%%

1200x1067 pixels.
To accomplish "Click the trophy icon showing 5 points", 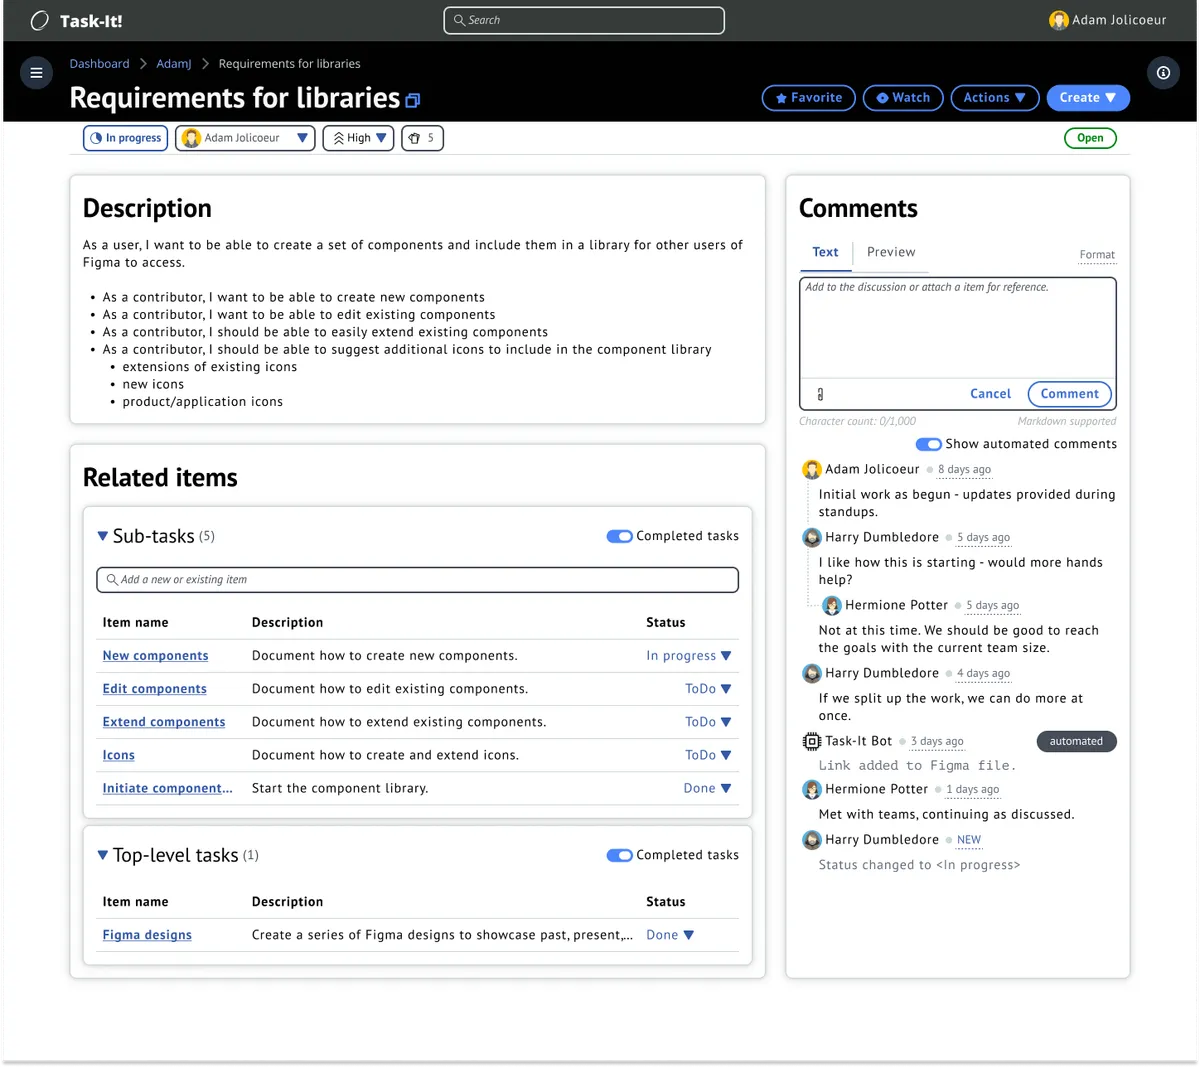I will click(x=414, y=138).
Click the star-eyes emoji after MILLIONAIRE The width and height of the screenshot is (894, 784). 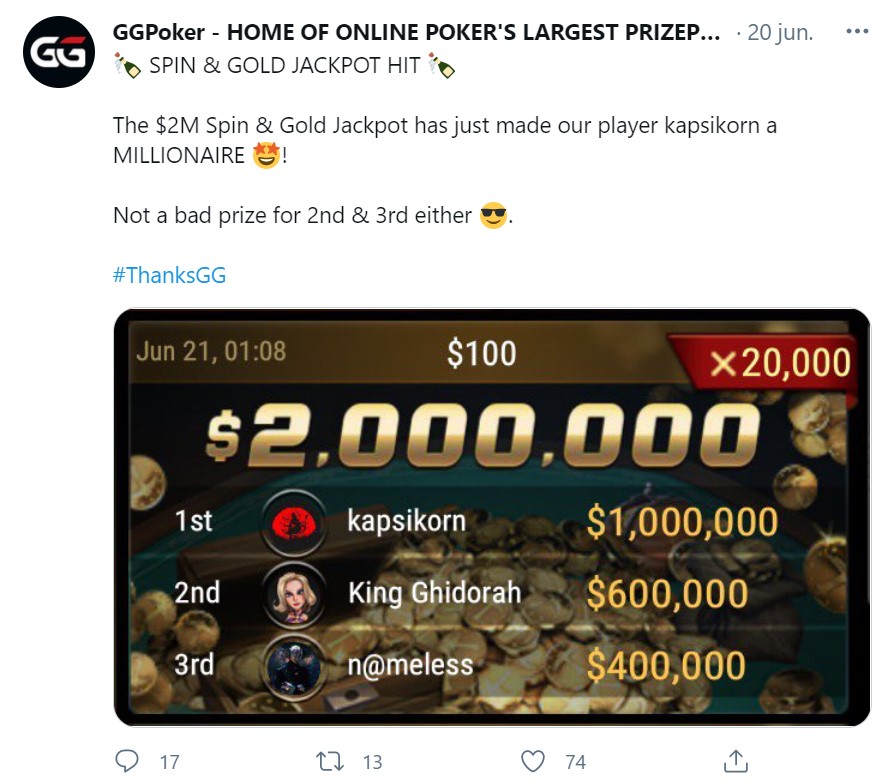coord(266,155)
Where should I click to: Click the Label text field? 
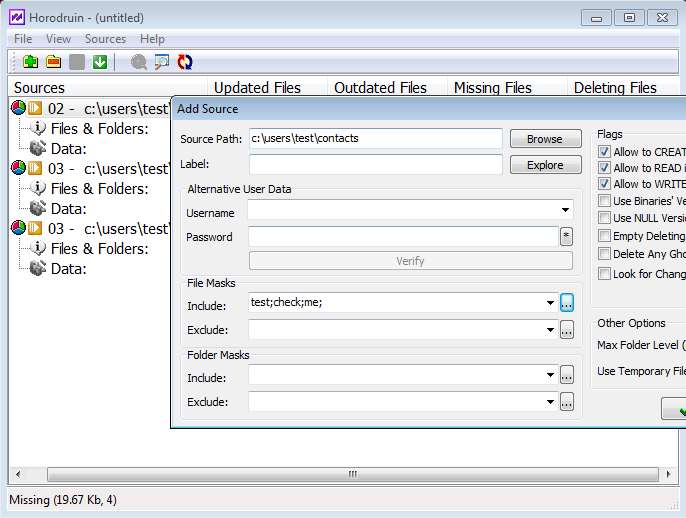375,165
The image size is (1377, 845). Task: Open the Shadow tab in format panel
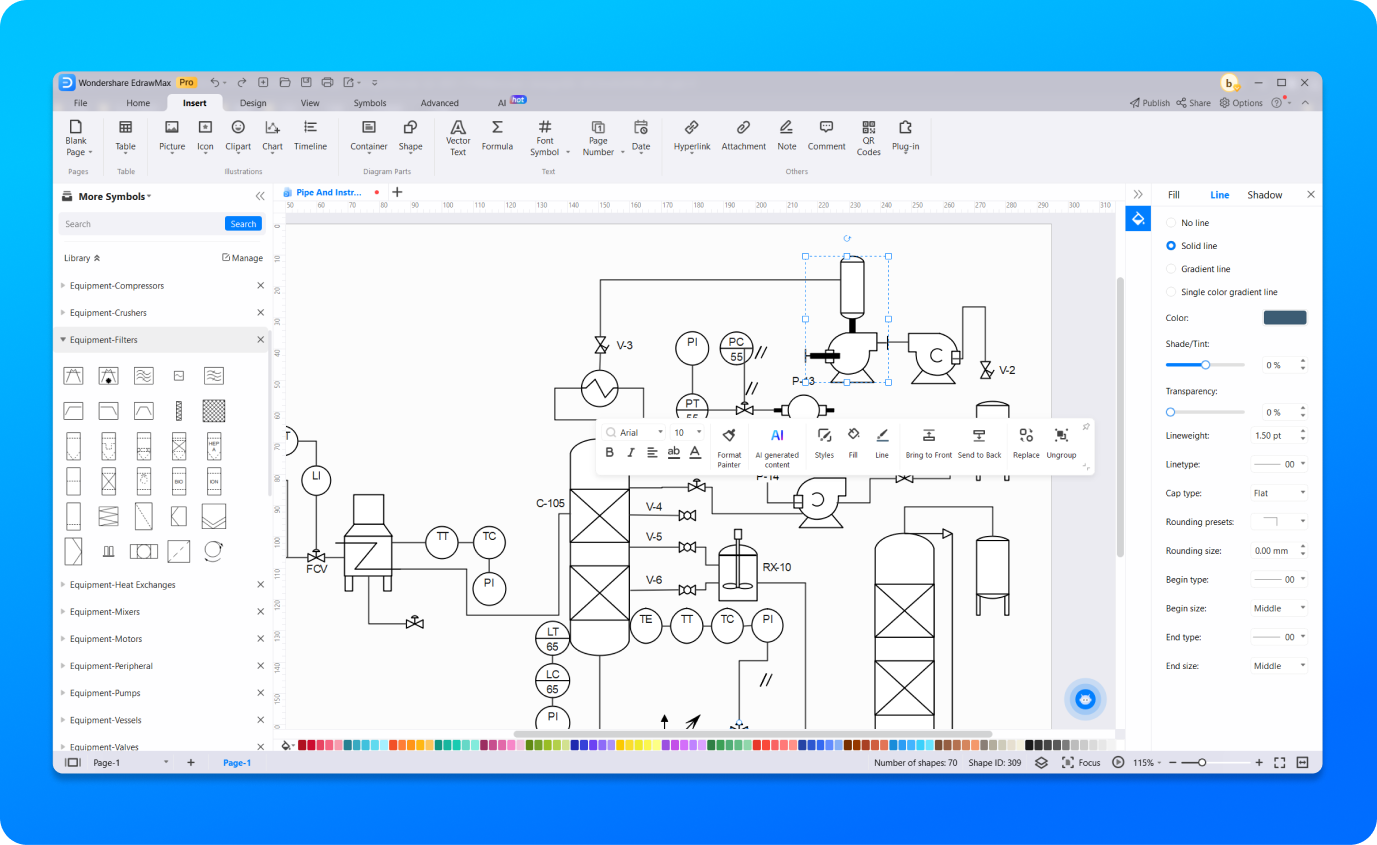pyautogui.click(x=1264, y=195)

%%

__Instructions for the task__. Counting both ends, reproduce word for word the lines from the line with "Where should I" to the final line of the listing above, skipping every picture.

__Output for this task__.
Where should I click to: Click the Label text field? 
375,165
The image size is (1377, 845). Task: Open the Shadow tab in format panel
pyautogui.click(x=1264, y=195)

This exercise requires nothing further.